── 本文 ──

このドキュメントでは、Dataproc Serverless for Spark の自動スケーリングについて説明します。Spark ワークロードを送信すると、Dataproc Serverless for Spark は、エグゼキュータの数などのワークロード リソースを動的にスケーリングして、ワークロードを効率的に実行できます。Dataproc サーバーレス自動スケーリングはデフォルトの動作であり、Spark 動的リソース割り当てを使用して、ワークロードをスケーリングするかどうか、またその方法とタイミングを決定します。
Dataproc Serverless 自動スケーリング V2
Dataproc Serverless 自動スケーリング バージョン 2(V2)では、デフォルト バージョン 1(V1)に機能と改善を追加して、Dataproc Serverless ワークロードの管理、ワークロードのパフォーマンスの改善、費用の削減を行います。
- 非同期ノード ダウンスケーリング: 自動スケーリング V2 は、V1 の同期ダウンスケーリングを非同期ダウンスケーリングに置き換えます。Dataproc Serverless は、非同期のダウンスケーリングを使用して、すべてのノードのシャッフル移行が完了するのを待たずにワークロード リソースをダウンスケールします。つまり、ゆっくりとスケールダウンするロングテール ノードは、アップスケーリングをブロックしません。

───
── 提供情報 ──

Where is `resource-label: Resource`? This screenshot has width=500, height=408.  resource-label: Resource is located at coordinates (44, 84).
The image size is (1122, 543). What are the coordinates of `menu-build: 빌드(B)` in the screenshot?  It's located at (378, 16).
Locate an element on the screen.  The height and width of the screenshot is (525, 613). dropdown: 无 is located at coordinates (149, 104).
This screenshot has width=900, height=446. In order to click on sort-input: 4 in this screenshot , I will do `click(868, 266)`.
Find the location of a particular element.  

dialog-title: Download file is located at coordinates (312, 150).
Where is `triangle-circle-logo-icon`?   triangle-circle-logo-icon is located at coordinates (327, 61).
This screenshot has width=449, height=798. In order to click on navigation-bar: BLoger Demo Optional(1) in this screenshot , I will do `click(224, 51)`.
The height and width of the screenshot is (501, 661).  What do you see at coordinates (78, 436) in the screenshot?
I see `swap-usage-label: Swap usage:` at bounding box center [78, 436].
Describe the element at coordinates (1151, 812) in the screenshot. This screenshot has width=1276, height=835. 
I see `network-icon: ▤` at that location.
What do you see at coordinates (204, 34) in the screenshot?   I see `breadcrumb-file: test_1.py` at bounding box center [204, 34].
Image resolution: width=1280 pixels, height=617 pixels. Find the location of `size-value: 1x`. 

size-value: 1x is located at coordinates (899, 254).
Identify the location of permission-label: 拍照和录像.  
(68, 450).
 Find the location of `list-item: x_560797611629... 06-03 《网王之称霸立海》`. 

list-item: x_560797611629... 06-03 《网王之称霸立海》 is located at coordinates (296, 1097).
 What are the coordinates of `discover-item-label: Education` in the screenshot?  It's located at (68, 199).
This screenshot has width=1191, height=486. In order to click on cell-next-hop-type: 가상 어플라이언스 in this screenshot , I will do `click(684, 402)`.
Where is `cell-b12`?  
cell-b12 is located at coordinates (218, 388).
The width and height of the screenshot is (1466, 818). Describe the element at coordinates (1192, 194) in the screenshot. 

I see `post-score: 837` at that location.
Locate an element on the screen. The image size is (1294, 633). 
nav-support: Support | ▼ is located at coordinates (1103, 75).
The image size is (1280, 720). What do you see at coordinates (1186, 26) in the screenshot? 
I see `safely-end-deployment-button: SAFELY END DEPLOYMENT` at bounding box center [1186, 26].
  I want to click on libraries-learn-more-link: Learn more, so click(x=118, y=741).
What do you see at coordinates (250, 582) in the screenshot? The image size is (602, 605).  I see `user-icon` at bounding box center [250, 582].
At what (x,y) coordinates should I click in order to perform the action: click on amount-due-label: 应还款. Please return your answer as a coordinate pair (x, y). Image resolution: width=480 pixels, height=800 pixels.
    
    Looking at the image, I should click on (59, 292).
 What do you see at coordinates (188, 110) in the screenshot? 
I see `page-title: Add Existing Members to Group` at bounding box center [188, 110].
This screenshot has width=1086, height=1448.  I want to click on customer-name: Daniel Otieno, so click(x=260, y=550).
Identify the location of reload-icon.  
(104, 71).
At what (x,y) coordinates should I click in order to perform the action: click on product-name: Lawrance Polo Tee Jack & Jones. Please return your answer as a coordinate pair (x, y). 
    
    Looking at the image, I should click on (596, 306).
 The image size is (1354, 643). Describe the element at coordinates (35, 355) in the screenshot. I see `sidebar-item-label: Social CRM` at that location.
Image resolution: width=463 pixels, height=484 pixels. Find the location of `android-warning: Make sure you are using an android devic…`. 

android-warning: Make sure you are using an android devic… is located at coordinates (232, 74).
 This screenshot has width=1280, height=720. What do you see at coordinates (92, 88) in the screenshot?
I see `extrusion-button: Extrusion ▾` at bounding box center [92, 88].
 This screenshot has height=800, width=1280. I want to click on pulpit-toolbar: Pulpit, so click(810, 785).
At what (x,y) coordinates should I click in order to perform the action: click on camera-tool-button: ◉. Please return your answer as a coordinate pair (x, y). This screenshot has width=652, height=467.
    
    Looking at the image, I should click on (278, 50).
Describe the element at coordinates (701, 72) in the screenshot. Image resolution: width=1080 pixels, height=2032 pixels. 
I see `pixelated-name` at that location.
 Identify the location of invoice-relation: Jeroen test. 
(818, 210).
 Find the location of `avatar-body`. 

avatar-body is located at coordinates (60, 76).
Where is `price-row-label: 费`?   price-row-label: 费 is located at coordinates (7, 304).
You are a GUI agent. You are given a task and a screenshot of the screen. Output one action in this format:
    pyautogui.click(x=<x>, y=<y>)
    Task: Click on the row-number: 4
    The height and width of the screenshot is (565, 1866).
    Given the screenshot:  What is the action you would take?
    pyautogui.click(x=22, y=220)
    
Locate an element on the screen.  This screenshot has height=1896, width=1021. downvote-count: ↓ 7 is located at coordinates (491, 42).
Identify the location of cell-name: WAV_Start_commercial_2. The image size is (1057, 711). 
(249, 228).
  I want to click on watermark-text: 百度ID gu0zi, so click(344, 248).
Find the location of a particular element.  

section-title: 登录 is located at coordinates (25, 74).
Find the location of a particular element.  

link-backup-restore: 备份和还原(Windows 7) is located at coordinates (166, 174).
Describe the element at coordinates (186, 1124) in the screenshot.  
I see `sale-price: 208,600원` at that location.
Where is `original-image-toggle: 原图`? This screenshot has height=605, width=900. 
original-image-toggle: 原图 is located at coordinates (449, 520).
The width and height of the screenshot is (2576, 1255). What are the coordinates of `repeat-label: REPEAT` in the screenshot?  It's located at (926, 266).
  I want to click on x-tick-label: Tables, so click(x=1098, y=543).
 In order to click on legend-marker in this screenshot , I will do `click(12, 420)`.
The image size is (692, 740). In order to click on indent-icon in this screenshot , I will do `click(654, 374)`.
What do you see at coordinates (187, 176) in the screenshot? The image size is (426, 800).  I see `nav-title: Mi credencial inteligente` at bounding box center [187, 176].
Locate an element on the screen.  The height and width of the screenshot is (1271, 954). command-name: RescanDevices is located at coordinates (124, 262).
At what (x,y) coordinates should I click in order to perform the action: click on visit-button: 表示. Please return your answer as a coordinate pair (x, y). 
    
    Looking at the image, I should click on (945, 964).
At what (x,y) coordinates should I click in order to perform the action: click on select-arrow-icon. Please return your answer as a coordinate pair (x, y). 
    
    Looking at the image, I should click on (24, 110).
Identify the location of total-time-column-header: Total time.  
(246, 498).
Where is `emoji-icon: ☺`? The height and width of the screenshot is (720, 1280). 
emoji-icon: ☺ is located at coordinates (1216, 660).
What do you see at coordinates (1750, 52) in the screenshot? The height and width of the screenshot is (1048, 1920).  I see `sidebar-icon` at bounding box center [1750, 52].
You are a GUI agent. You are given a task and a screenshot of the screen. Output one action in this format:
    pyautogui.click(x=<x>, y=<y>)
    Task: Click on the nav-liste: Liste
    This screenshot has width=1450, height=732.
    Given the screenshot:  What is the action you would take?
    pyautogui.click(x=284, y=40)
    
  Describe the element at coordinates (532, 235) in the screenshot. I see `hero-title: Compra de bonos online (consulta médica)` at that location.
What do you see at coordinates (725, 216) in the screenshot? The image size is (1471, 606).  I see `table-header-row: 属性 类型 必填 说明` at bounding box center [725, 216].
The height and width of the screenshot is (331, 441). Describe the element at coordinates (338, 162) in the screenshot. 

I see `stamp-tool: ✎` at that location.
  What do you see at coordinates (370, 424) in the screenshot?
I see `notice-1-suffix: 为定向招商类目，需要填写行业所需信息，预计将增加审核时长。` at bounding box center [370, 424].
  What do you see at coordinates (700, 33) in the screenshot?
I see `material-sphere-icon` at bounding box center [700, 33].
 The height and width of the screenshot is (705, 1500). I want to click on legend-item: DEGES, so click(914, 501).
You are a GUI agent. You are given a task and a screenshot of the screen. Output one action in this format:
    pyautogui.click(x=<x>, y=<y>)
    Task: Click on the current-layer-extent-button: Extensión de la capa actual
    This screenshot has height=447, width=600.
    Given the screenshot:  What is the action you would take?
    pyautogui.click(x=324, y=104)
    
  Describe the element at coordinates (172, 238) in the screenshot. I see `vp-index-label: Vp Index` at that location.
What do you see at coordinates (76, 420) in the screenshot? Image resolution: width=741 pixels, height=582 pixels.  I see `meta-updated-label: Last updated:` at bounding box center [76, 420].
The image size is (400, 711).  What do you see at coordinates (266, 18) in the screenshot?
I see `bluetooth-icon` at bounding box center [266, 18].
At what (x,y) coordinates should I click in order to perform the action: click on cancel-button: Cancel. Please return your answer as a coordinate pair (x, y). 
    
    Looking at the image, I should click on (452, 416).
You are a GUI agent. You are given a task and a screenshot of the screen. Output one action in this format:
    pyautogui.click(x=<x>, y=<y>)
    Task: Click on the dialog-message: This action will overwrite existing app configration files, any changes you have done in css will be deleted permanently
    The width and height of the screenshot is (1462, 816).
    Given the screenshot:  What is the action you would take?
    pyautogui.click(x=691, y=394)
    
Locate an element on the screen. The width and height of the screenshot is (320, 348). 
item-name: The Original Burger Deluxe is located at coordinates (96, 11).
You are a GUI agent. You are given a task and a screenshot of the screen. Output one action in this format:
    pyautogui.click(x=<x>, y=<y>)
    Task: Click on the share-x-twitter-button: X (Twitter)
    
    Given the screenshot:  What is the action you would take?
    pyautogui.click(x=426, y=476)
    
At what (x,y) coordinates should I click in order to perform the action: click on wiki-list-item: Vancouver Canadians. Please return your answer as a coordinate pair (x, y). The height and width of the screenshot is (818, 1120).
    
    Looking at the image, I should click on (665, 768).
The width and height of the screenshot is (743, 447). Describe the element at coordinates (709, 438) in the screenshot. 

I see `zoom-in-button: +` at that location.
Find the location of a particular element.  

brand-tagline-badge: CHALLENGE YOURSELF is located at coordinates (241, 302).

───

課題:
自動スケーリングの本文に基づき、自動スケーリング V2 が V1 に機能と改善を追加することで行うものをすべて挙げてください。 項目は本文とは別の資料です。

解答:
- Dataproc Serverless ワークロードの管理
- ワークロードのパフォーマンスの改善
- 費用の削減